*EXTRACT TO READ*.

US Federal Reserve Chair Jerome Powell warned leading economists and bankers on Thursday that while good things lay in store for the US economy as the COVID-19 pandemic draws to a close, the nation won’t simply return to status quo ante coronavirus.
“There are a number of factors that are coming together to support a brighter outlook for the US economy,” Powell said Thursday during the spring meetings of the International Monetary Fund and the World Bank, the two major pillars of Western-centered system of international monetary management born after World War II.
While he noted those factors put the US “on track to allow a full reopening of the economy fairly soon,” he cautioned that “It’s important to remember we’re not going back to the same economy. This will be a different economy.”
Indeed, while employers will be hiring again, they won’t be hiring the same workers or looking to fill the same positions. Many businesses opted to switch to automation during the pandemic, which was accompanied by a dramatic recession and produced similar results. Tens of millions were thrown out of work, and while the US Bureau of Labor Statistics reported last week that 916,000 jobs were added in March and the official unemployment rate is just 6%, 43.4% of those unemployed are long-term unemployed, meaning they have been without work for more than 6 months.
On top of the 9.7 million unemployed persons in the US are another 6.9 million people who are not part of the labor force - meaning they’re not counted as unemployed - but who want a job, according to the BLS report. In other words, the true unemployment rate isn’t 6%, it’s 10.3%.
A February Pew Research report also found that two-thirds of unemployed people have considered changing careers.

*YOUR GOAL*.
Reproduce word for word the part of the article on Powell's economic outlook that opens with the words containing "While he noted" and closes with "than 6 months.".

*EXERCISE DATA*.

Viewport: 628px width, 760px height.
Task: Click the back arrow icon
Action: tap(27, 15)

==

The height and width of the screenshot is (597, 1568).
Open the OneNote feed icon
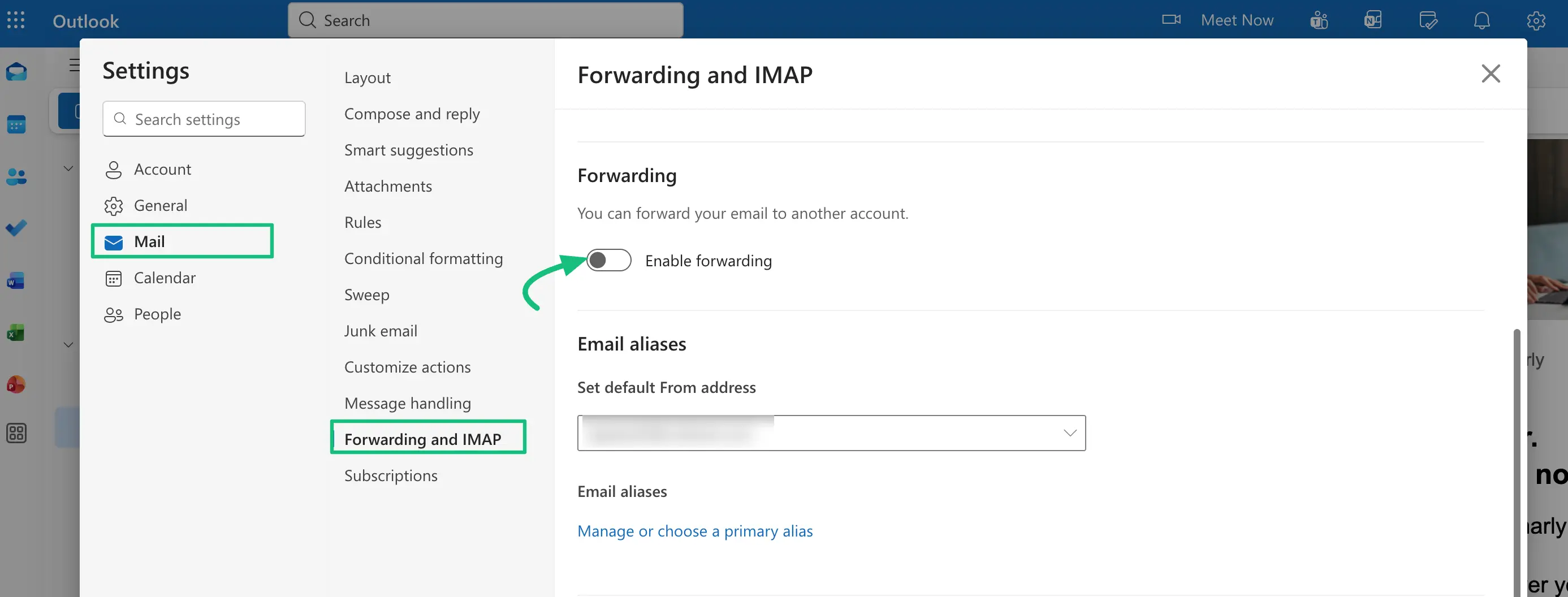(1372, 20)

*YOUR RESPONSE*.
While he noted those factors put the US “on track to allow a full reopening of the economy fairly soon,” he cautioned that “It’s important to remember we’re not going back to the same economy. This will be a different economy.”
Indeed, while employers will be hiring again, they won’t be hiring the same workers or looking to fill the same positions. Many businesses opted to switch to automation during the pandemic, which was accompanied by a dramatic recession and produced similar results. Tens of millions were thrown out of work, and while the US Bureau of Labor Statistics reported last week that 916,000 jobs were added in March and the official unemployment rate is just 6%, 43.4% of those unemployed are long-term unemployed, meaning they have been without work for more than 6 months.